"Saturday Morning Footy" Youth Program Turns 10
Saturday June 13 marks the beginning of the tenth season of Washington DC’s youth Australian football program, Saturday Morning Footy. My wife, Deena Ackerman, and I began the program when our son was 6. We hoped that through the program he would learn to play and love the game of Australian football.
Recently, our son, now 15, played in his first game for the Baltimore Washington Eagles against the Philadelphia Hawks. The Eagles went down by 5 goals, but my son had fun, got a “touch” and put in some valuable minutes on the field. His only official statistic, a handball, led to an Eagle’s goal. If it was ice hockey, he would have earned a point. One of the Hawks players noted the handball, telling me after the game that he knew I would be very proud.
Passing on the love of footy is hard work when you live 10,000 miles from home of the game and your club is celebrating twenty years since its last championship.

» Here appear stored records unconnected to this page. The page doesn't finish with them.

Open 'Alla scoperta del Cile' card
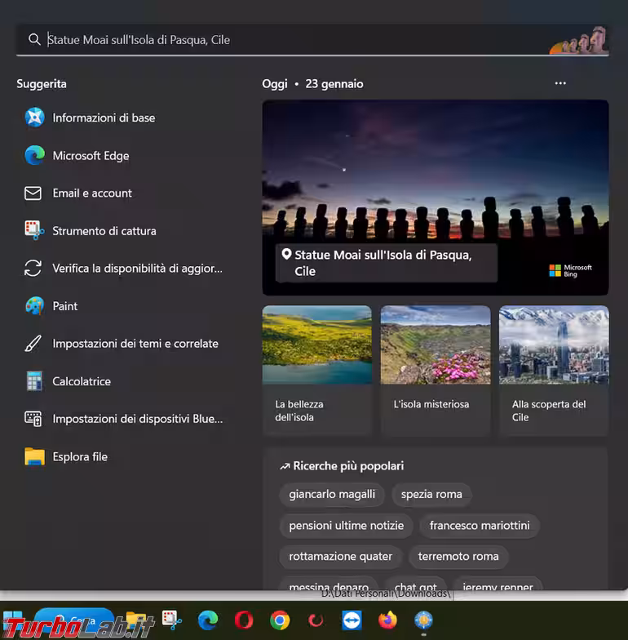 tap(554, 370)
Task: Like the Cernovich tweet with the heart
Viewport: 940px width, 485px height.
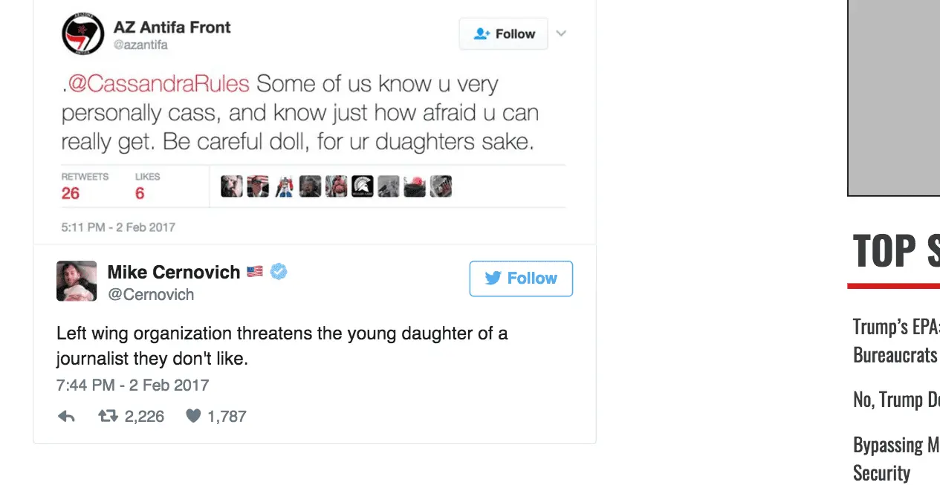Action: [x=193, y=417]
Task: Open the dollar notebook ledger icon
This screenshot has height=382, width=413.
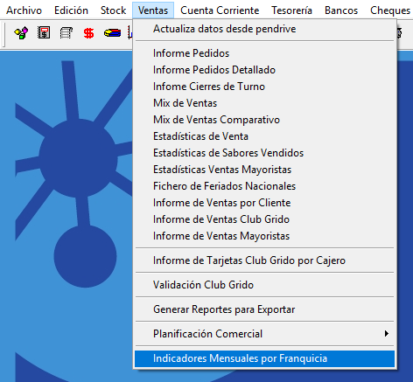Action: click(x=44, y=32)
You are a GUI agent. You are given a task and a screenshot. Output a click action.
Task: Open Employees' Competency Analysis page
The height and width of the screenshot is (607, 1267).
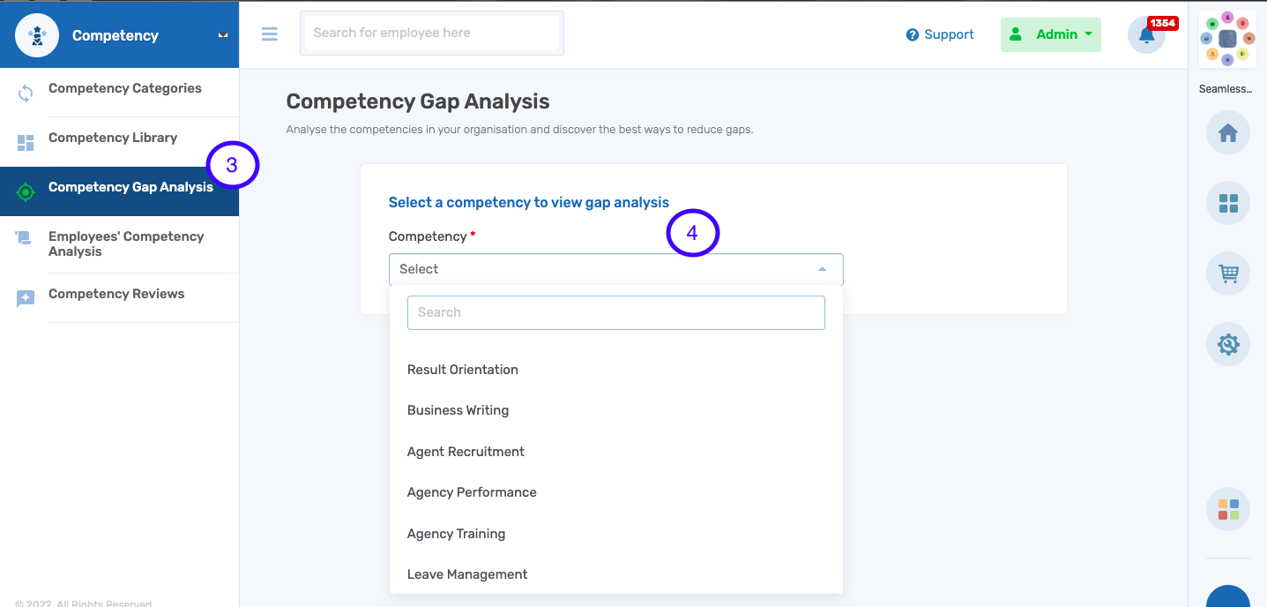(126, 244)
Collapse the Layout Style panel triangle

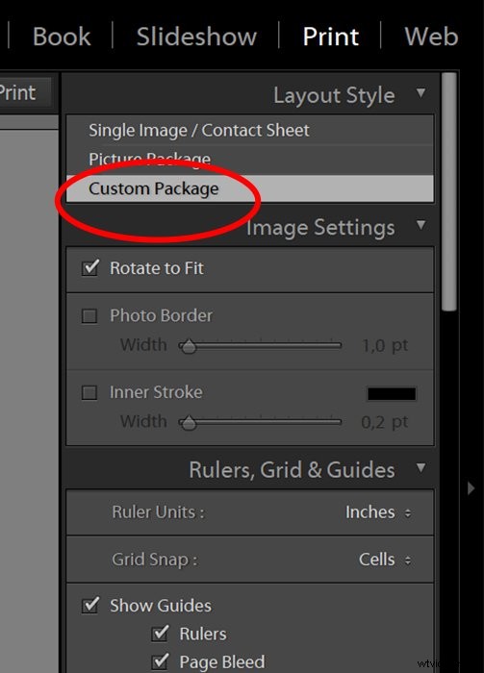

Saturday Morning Footy has been a great way to bring my love of the game to our family and our community. My hope is that over the next ten years we will see more players graduate from Saturday Morning Footy to represent the Baltimore Washington Eagles and Lady Eagles. Maybe even a few will even represent the USA and put on the jersey of the American Revolution or the USA Freedom.
When I was in elementary school in the 1970s, my best friend’s dad brought a new Australian football program to our school. The program called, Vickick, was designed to be a way of introducing a love for the game to a broad audience of children. The program focused on fun skill-based activities over competitive games. In 2006, we decided to bring its successor, the AFL’s AusKick program, to Washington DC. Taking our cue from a very successful local youth sporting program called Saturday Morning Basketball, we rebranded it Saturday Morning Footy. This branding also gave us the flexibility to provide Auskick-style skill based activities to the younger children while giving older kids more of a competitive game based program that they demand.
In our first season in 2006, twenty-two boys and girls participated in two session, mostly friends and neighbors. The next year we had three sessions, but only 14 boys and girls participated. At our height, in 2010, almost 100 boys and girls participate in the program’s four sessions. Since then our numbers have been lower with 49 boys and girls participating over five sessions in 2014. While the numbers in the program have ebbed and flowed, we have been able to build a solid coaching and administrative structure for the program.
Like Auskick programs in Australia and around the world, we rely on volunteer coaches, mostly parents, to run the activities. Many of the parents have little or no experience with the game. That said, many are experienced youth coaches in various sports and many bring a great enthusiasm for the game. Over the years we have learned how to take advantage of their knowledge of coaching and their enthusiasm while giving the players the skill instruction they need. One of the great things about Auskick is that it allows the parents to participate with their kids. We try to make Saturday Morning Footy a great family experience.
Our parents have included the likes of Collingwood AFL and Washington NFL player, Sav Rocca, as well as the United States Secretary of Education Arne Duncan. We have introduced many Washingtonians to the great game of Australian football, but we are proudest of the fact that members of the Australian military and diplomatic corps can keep their kids in footy while their families complete a two or three rotation to Washington DC.
It has been a long ten years, with some disappointments and frustrations, some heart lifting support while our family coped with severe illness, and many beautiful summer mornings kicking a footy around a field.
A few months ago we formed the Washington Junior Australian Football Club. The club’s formation is the culmination of many years work of many people. We hope that the Washington Juniors will provide the administrative backbone to help build and develop Saturday Morning Footy for the next ten years.
Thank you to many who have supported and helped Saturday Morning Footy over the last ten years, particular thanks goes to the players, coaches and alums of the Baltimore Washington Eagles. We are also very grateful to the leadership and administration of the USAFL, staff of the AFL, AFL Victoria, and the Western Australian Football Commission. Most of all, we are thankful for the parents.